Stored data

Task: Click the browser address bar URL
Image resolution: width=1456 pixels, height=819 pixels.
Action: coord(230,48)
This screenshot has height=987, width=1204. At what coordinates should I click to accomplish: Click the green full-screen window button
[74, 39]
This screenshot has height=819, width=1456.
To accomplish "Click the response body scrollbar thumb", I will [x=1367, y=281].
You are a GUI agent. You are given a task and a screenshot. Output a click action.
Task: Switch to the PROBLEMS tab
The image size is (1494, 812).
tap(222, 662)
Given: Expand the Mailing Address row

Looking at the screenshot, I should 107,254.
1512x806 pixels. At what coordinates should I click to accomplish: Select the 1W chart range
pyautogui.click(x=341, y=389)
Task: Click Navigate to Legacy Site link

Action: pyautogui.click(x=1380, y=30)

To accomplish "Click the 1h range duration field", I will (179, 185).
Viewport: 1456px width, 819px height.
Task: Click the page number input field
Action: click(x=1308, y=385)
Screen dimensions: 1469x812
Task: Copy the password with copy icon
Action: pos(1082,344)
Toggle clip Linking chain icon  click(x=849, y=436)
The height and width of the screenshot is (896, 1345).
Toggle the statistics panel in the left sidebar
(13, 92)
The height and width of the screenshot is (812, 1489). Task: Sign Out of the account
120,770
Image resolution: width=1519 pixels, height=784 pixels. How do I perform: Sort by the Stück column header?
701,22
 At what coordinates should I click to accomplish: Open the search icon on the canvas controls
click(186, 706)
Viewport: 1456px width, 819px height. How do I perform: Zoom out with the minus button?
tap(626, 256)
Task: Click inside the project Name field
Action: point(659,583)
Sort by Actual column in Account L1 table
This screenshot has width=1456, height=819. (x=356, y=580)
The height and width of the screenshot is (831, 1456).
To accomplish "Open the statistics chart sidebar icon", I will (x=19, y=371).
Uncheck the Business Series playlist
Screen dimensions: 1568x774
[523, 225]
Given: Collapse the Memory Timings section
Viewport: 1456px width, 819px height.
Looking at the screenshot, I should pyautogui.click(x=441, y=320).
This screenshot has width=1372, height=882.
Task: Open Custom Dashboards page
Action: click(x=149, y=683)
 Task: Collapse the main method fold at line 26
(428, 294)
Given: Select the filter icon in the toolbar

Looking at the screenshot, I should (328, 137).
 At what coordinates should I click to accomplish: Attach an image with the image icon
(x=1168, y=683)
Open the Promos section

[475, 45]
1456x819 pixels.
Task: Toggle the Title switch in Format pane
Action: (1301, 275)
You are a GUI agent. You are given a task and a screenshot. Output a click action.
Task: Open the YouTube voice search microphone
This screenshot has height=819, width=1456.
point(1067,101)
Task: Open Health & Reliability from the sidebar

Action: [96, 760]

Exercise instructions:
Go through the data and copy each line exactly as it was written.

Answer to this task:
Task: Click the browser address bar URL
Image resolution: width=1456 pixels, height=819 pixels.
Action: coord(230,48)
This screenshot has height=987, width=1204. At what coordinates should I click to accomplish: Click the green full-screen window button
[74, 39]
This screenshot has height=819, width=1456.
To accomplish "Click the response body scrollbar thumb", I will [x=1367, y=281].
You are a GUI agent. You are given a task and a screenshot. Output a click action.
Task: Switch to the PROBLEMS tab
The image size is (1494, 812).
tap(222, 662)
Given: Expand the Mailing Address row

Looking at the screenshot, I should 107,254.
1512x806 pixels. At what coordinates should I click to accomplish: Select the 1W chart range
pyautogui.click(x=341, y=389)
Task: Click Navigate to Legacy Site link

Action: pyautogui.click(x=1380, y=30)

To accomplish "Click the 1h range duration field", I will (179, 185).
Viewport: 1456px width, 819px height.
Task: Click the page number input field
Action: click(x=1308, y=385)
Screen dimensions: 1469x812
Task: Copy the password with copy icon
Action: pos(1082,344)
Toggle clip Linking chain icon  click(x=849, y=436)
The height and width of the screenshot is (896, 1345).
Toggle the statistics panel in the left sidebar
(13, 92)
The height and width of the screenshot is (812, 1489). Task: Sign Out of the account
120,770
Image resolution: width=1519 pixels, height=784 pixels. How do I perform: Sort by the Stück column header?
701,22
 At what coordinates should I click to accomplish: Open the search icon on the canvas controls
click(186, 706)
Viewport: 1456px width, 819px height. How do I perform: Zoom out with the minus button?
tap(626, 256)
Task: Click inside the project Name field
Action: point(659,583)
Sort by Actual column in Account L1 table
This screenshot has width=1456, height=819. (x=356, y=580)
The height and width of the screenshot is (831, 1456).
To accomplish "Open the statistics chart sidebar icon", I will (x=19, y=371).
Uncheck the Business Series playlist
Screen dimensions: 1568x774
[523, 225]
Given: Collapse the Memory Timings section
Viewport: 1456px width, 819px height.
Looking at the screenshot, I should pyautogui.click(x=441, y=320).
This screenshot has width=1372, height=882.
Task: Open Custom Dashboards page
Action: click(x=149, y=683)
 Task: Collapse the main method fold at line 26
(428, 294)
Given: Select the filter icon in the toolbar

Looking at the screenshot, I should (328, 137).
 At what coordinates should I click to accomplish: Attach an image with the image icon
(x=1168, y=683)
Open the Promos section

[475, 45]
1456x819 pixels.
Task: Toggle the Title switch in Format pane
Action: (1301, 275)
You are a GUI agent. You are given a task and a screenshot. Output a click action.
Task: Open the YouTube voice search microphone
This screenshot has height=819, width=1456.
point(1067,101)
Task: Open Health & Reliability from the sidebar

Action: [96, 760]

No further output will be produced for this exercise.